Словарь его расширения, в сущности, словарь издевательства над русским языком, чью народность автор воспринимал специфично, чтобы не сказать криво, и не создал ни одного прижившегося, ушедшего в народ неологизма. Не мудрено: народу вообще непонятно, на каком языке написаны эти нечитаемые занудные громады, являющиеся не памятником эпохе, но свалкой нелепого словотворчества, вернее, словоискажения. Ибо ни одного образа, который жил бы между нас, как жили, к примеру, Чичиков и Раскольников, Наташа Ростова или дама с собачкой, Солженицын не создал; даже пресловутый Иван Денисович слишком схематичен и недостаточно насыщен метафизической кровью, поднимающей его с бумажных листов в живую жизнь.

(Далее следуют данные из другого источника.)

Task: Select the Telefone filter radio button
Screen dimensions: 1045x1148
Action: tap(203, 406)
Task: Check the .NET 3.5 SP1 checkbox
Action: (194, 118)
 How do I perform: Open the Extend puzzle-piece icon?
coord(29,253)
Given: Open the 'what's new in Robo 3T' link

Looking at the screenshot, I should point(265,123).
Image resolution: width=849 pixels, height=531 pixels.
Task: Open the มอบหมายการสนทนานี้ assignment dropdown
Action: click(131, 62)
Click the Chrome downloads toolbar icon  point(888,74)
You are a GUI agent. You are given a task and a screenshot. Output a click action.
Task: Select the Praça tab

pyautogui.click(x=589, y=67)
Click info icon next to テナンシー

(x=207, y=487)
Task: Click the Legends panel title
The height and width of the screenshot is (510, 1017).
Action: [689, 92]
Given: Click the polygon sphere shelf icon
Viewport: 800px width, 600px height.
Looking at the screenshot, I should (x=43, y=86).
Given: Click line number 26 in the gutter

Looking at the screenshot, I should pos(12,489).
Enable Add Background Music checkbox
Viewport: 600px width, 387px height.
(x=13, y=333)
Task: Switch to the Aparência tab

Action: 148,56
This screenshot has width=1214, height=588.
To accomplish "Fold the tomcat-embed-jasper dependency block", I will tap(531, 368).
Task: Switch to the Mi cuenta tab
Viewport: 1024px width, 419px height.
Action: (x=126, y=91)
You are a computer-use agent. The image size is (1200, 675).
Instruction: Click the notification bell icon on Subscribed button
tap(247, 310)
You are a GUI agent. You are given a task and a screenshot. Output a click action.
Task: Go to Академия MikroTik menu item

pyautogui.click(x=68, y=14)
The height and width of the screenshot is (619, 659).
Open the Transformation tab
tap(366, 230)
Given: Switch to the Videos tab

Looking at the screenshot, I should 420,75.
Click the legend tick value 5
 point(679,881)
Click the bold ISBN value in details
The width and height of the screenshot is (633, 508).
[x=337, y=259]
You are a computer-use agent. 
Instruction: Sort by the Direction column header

...Скверно-нелепая привычка начинать фразу с «А» – будто сам не уверен в верности говоримого. А так – неуверенности никакой, и особенно в этом отношении интересен «сказ» «Бодался телёнок с дубом»: этакое героическое повествование о противостоянии «шлемоблещущего» богатыря Солженицына и советской махины, завершившееся, естественно, блестящей его победой.
Ни крохи сомнения не то что в одарённости своей – в своей гениальности; и всё это тщательно закамуфлировано заботой о всеобщем благе, о правде: мол, без меня никто не скажет.
Как умилительно читать: «Едва я только узнал о Нобелевской премии, как подумал – вот! Она мне нужна! – И здесь очевидно должна была стоять точка, но Солженицын тут же вспоминает о скромности, за которую, якобы, всегда ратовал (это при его-то образе жизни!), и добавляет: – Тогда меня точно не смогут убить».
Почему же не смогут?
Или лауреату спецы не сдюжат пустить в квартиру или номер гостиницы инфарктный газ?
Дело-то в том, что премия нужна ему именно как премия, ибо как же можно гению – а сомнений в своей гениальности никаких! – не дать?
Весь путь Солженицына – служение себе, своей самости, своему самопридуманному величию, а остальное: дымовая завеса, и не более.
И – полное отсутствие читательского интереса к нему (сколько бы там ни включали в школьные программы и ни устраивали официальных «вспоминательных действ») – расплата за это.
Ложь была заложена уже в его фамилии, и, призывая других «жить не по лжи», Солженицын очень много лгал – всю жизнь: и ради получения славы, до которой очевидно был чрезвычайно охоч, и ради получения материальных выгод, вечно застилающих пышностью своей правду…
Существует, похоже, одна правдивая книга о Солженицыне: «Портрет на фоне мифа» Владимира Войновича, но и в ней писатель слишком лоялен в оценках: в сторону преувеличений – ибо даже пресловутый Денисович не превратился в персонаж, живущий среди людей, как Чичиков или Раскольников, к примеру…
И вот справедливость мерцает в предложении депутата Дмитрия Вяткина убрать ГУЛАГ из школьной программы: предложении столь же логичном, сколь и вызвавшим споры, что естественно – «клан Солженицыных», вероятно, весьма силён.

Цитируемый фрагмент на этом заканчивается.